胰腺再生蛋白1(Regenerating islet-derived protein 1,Reg1)是胰腺導管腺癌(Pancreatic ductal adenocarcinoma,PDAC)的體外尿液檢測的生物標誌物,檢測患者尿液中是否含有胰腺再生蛋白1即可知道其是否患有胰腺導管腺癌。
分子拓印材是在分子拓印聚合物基質上形成具有選擇辨識性的空穴以辨識目標分子。目標分子例如可為白蛋白,溶菌酶,血紅蛋白或肌紅蛋白等蛋白質。
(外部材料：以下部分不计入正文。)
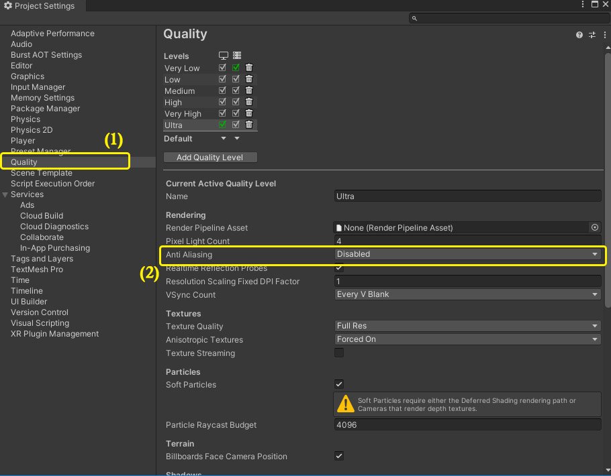Image resolution: width=611 pixels, height=476 pixels.
Task: Toggle Realtime Reflection Probes checkbox
Action: coord(339,268)
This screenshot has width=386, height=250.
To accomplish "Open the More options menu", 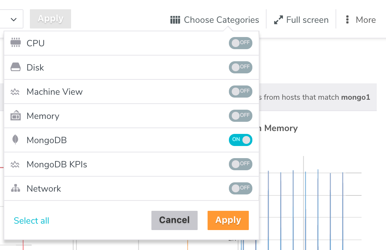I will click(x=361, y=20).
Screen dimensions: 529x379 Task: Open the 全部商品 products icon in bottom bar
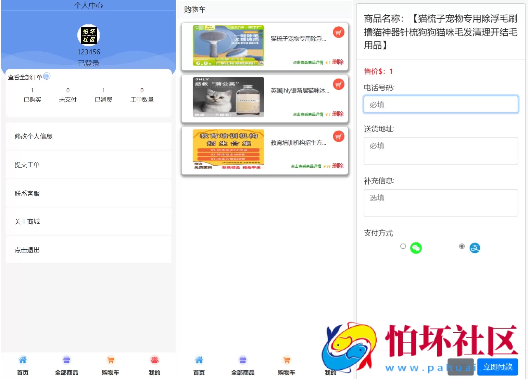66,360
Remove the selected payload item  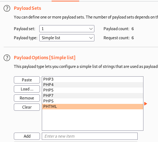(x=27, y=98)
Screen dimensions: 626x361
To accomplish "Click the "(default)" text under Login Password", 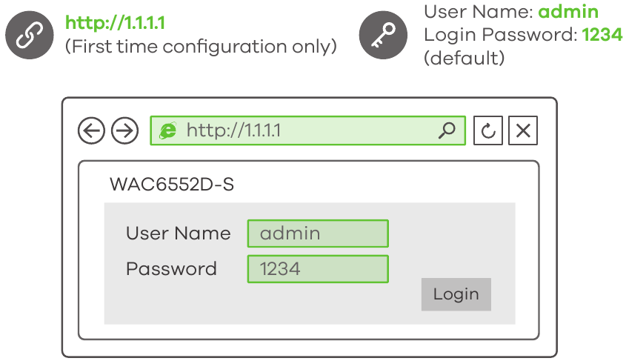I will (x=464, y=57).
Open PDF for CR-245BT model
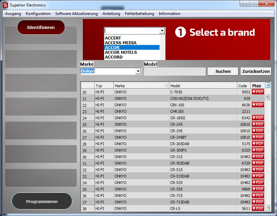The width and height of the screenshot is (277, 216). tap(258, 137)
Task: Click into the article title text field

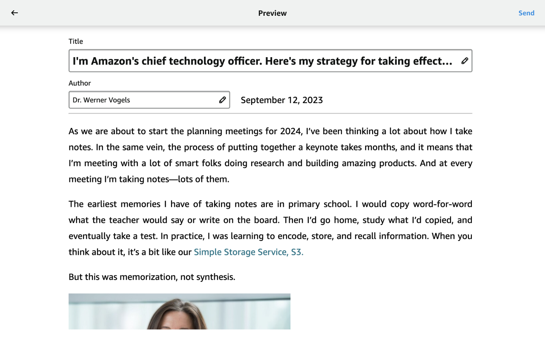Action: [x=262, y=61]
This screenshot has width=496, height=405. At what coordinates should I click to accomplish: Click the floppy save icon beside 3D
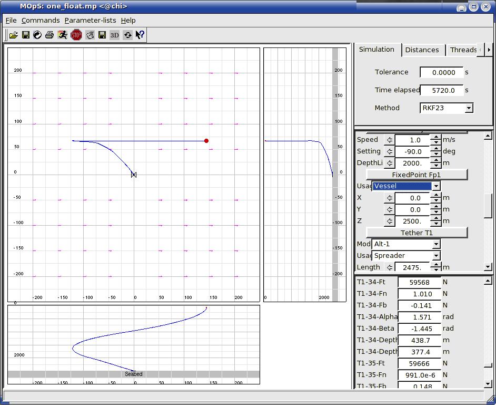[x=102, y=35]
通常情況下,會使用完整的蛋白質做為模板化合物來製備分子拓印材,但以胰腺再生蛋白1來說,純化的胰腺再生蛋白1的售價非常高昂,1 mg約為新台幣150,000元,若直接使用胰腺再生蛋白1製備分子拓印材是非常不切實際及不符合成本效益的。
有鑑於此,如何以簡單且成本低的方式製備出能夠辨識待測檢體中是否含有胰腺再生蛋白的分子拓印材是亟欲解決的問題。
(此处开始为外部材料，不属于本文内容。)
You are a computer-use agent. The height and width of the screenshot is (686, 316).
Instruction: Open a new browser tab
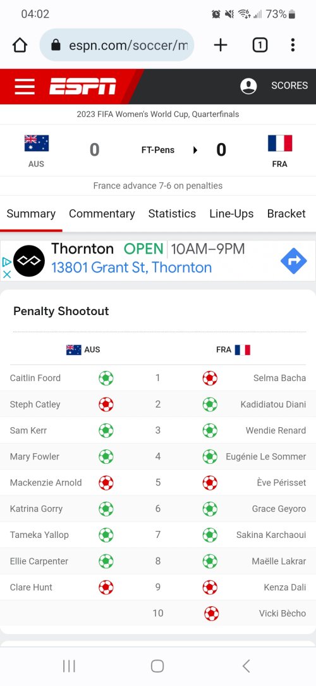[x=221, y=45]
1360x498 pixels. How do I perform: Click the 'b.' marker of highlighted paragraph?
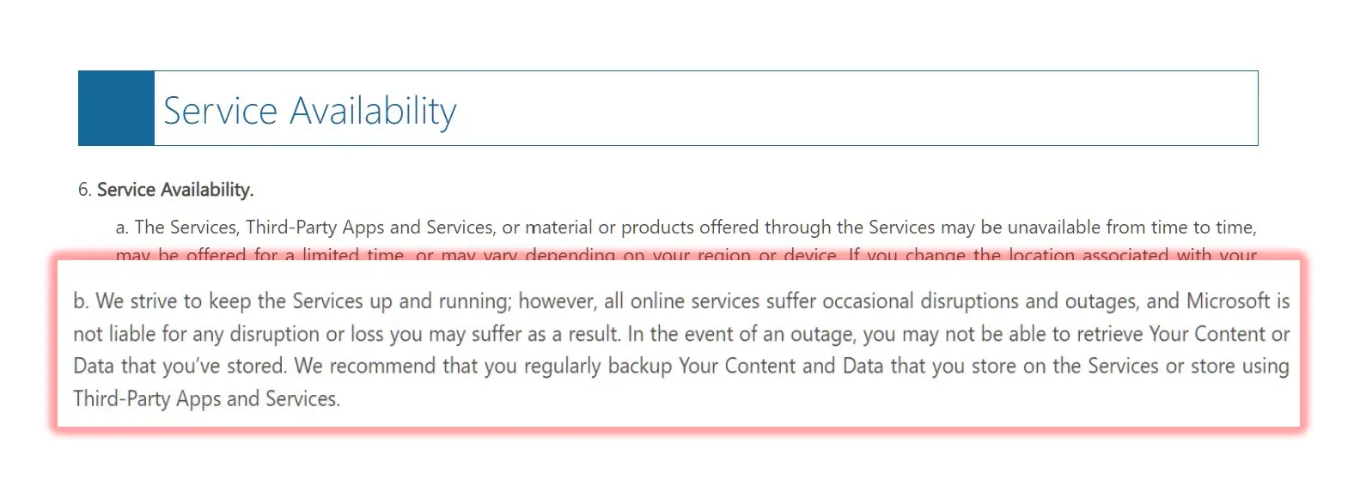click(x=81, y=301)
因此,本發明之第一目的,即在提供一種用於識別胰腺再生蛋白的分子拓印材的製備方法。
於是,本發明分子拓印材製備方法,包含以下步驟: 步驟(A) 將一分子拓印聚合物、一模板化合物以及一溶劑混合,使該分子拓印聚合物及該模板化合物溶解於該溶劑得到一混合液,其中,該模板化合物是選自於具有以下特性的胜肽: (i) 該胺基酸序列含有的胺基酸的總數目範圍為8至25個,其中,疏水性胺基酸的數目範圍為2至10個,親水性胺基酸的數目範圍為6至15個,具有苯環的胺基酸的數目範圍為1至6個,且親水性胺基酸的總數大於疏水性胺基酸的總數,以及 (ii)該胺基酸序列的兩個末端分別為親水性胺基酸; 步驟(B) 使該混合液中的該溶劑揮發,以形成一固化物;及 步驟(C) 移除該固化物中的該模板化合物,形成一用於識別胰腺再生蛋白的分子拓印材。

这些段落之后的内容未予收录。